CardioFocus has secured premarket approval (PMA) from the US Food and Drug Administration (FDA) for its HeartLight endoscopic ablation system to treat patients with drug refractory recurrent symptomatic paroxysmal atrial fibrillation (AF).
The approval was based on the US pivotal and randomized controlled study, in which the primary safety and efficacy endpoints have been met.
The trial included 353 participants, which were randomized at 19 arrhythmia centers across the US.
HeartLight system enables electrophysiologist to control the delivery of therapeutic laser energy, in addition to electrically and durably isolate the pulmonary veins (PVs).
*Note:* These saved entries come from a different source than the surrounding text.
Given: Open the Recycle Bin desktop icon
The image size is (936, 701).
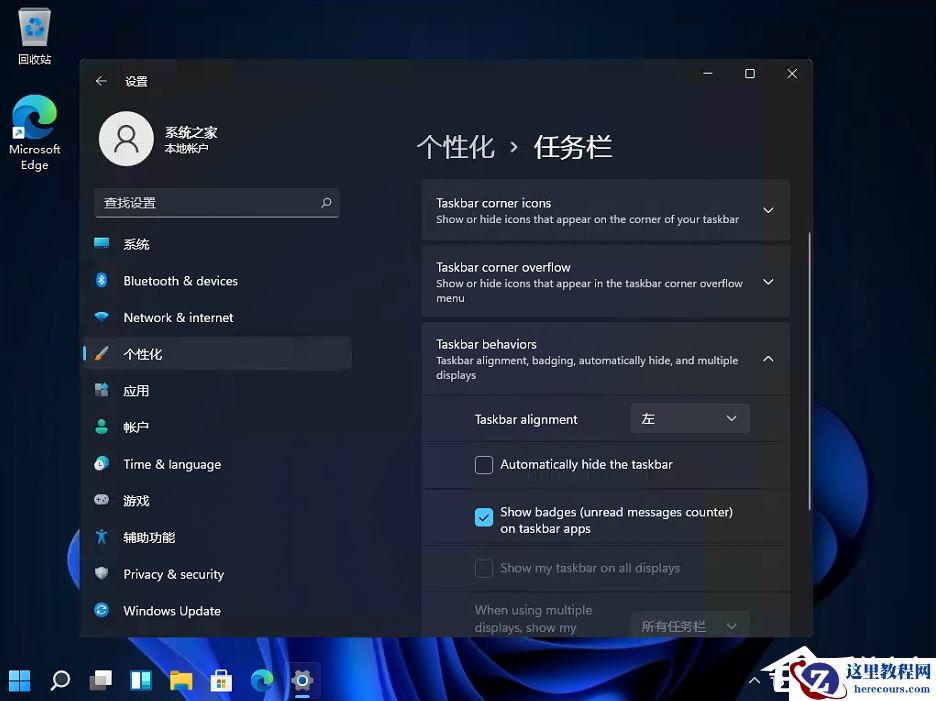Looking at the screenshot, I should click(x=33, y=30).
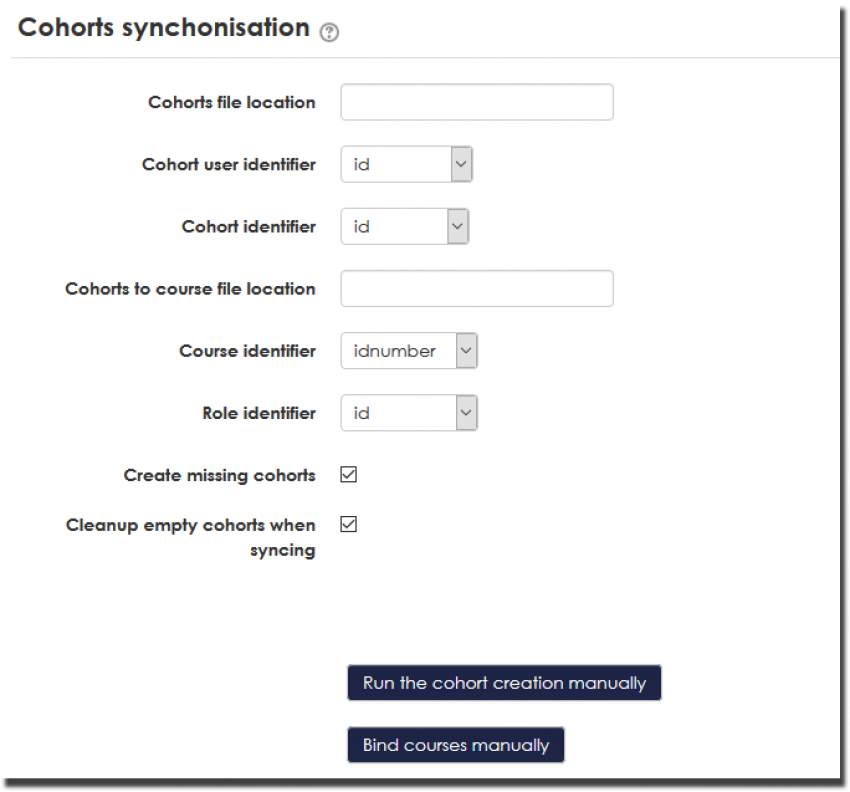This screenshot has height=792, width=850.
Task: Uncheck Cleanup empty cohorts when syncing
Action: point(349,525)
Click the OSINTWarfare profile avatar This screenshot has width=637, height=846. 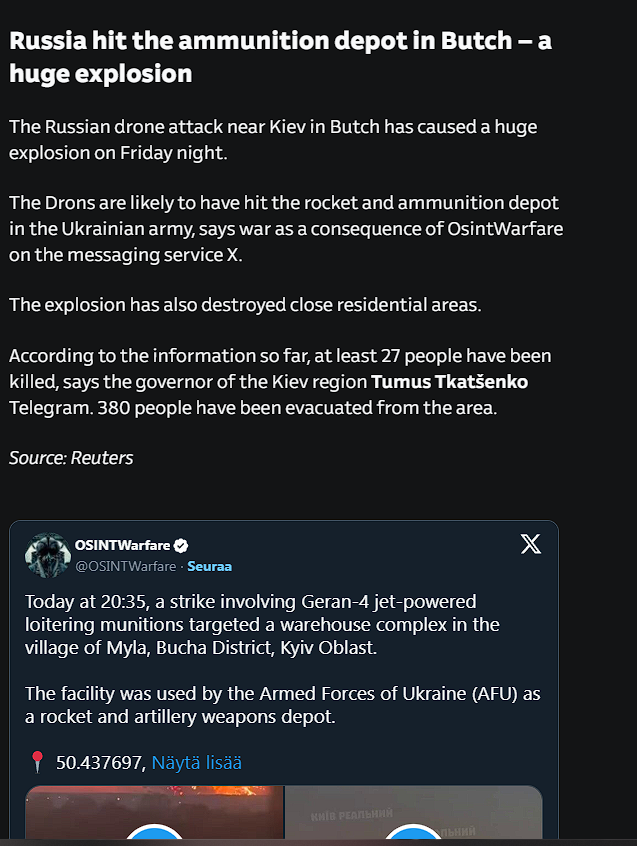48,555
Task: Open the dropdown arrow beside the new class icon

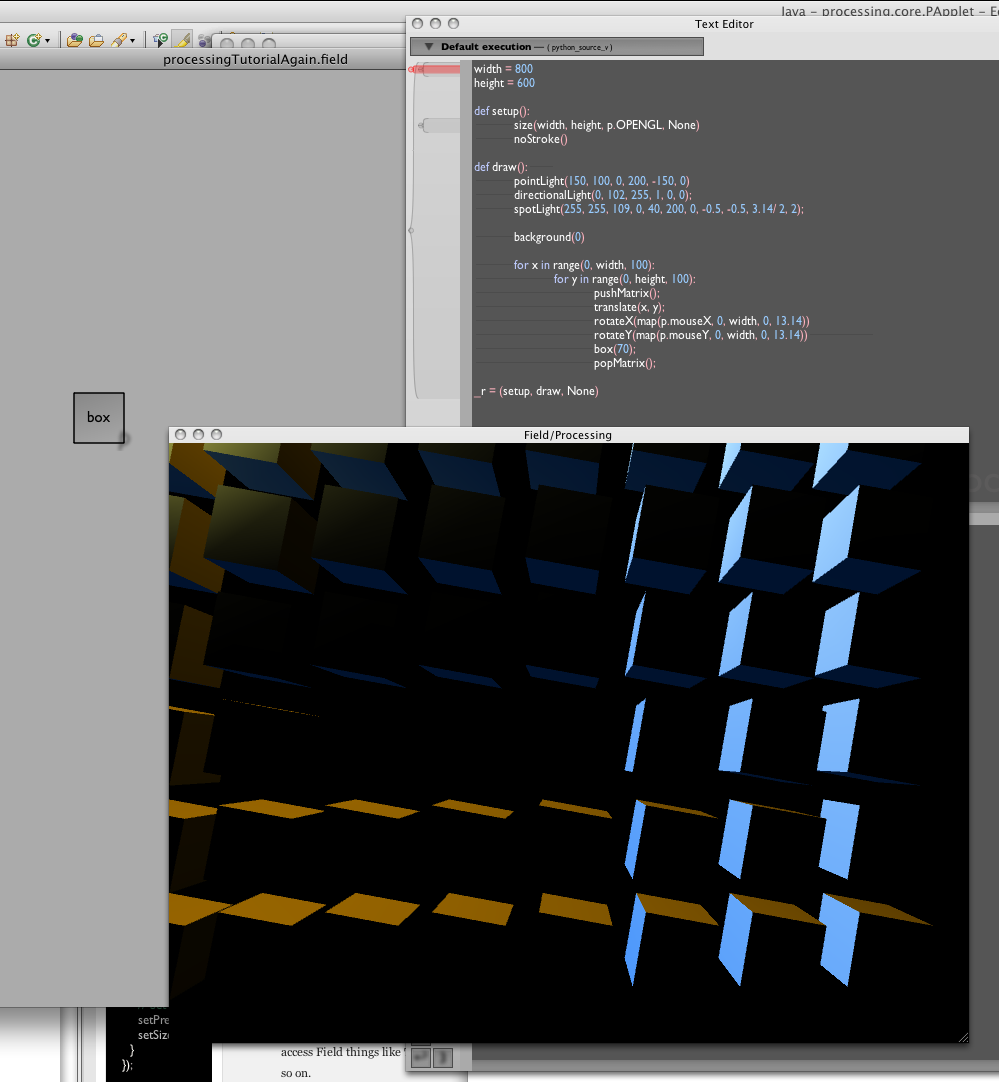Action: point(47,41)
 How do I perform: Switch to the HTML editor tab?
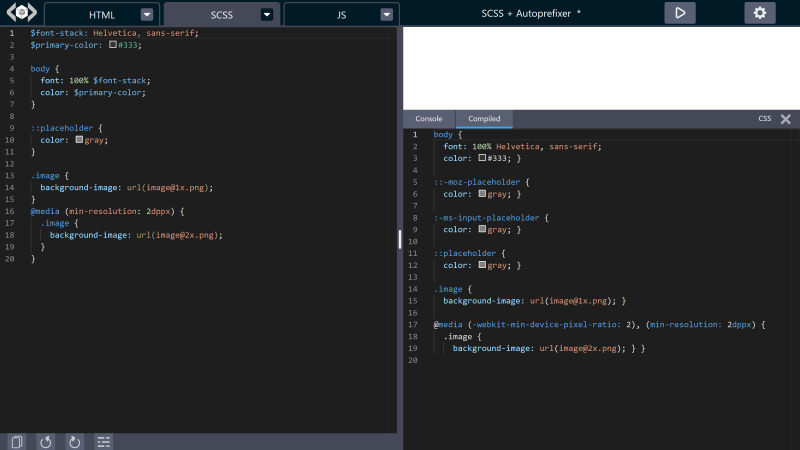pos(102,15)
Featuring advanced catheter ablation technology, the HeartLight system integrates an endoscope to offer physicians with the capacity to see within the heart.
The company said the HeartLight system is designed to offer the clinician maximum procedural flexibility with a balloon that accommodates diverse PV anatomies and laser energy that the clinician delivers under direct endoscopic visualization.
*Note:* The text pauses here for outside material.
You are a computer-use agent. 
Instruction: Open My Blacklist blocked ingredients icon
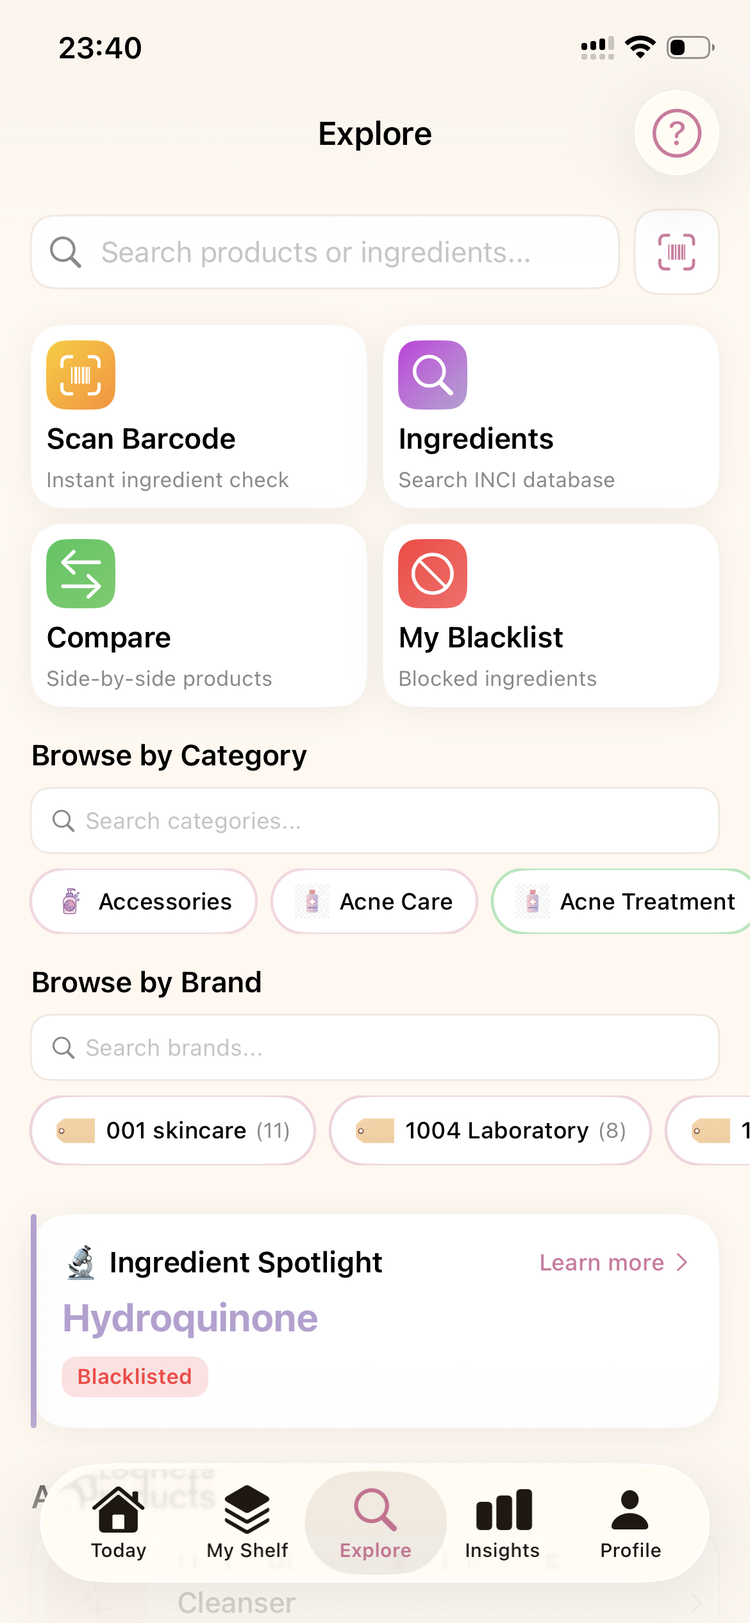point(432,573)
CardioFocus regulatory and clinical affairs vice president Burke Barrett said: "The achievement of the HeartLight system PMA approval is a major milestone and the result of dedicated teamwork among our employees, the clinical sites and study participants, and we are grateful for this remarkable support.
"It is also important to highlight the efficiency and professionalism of the FDA, reflected in this PMA review from filing to approval in eight months."
The company also reported that it is finalizing preparations to commercialize the HeartLight system in the US.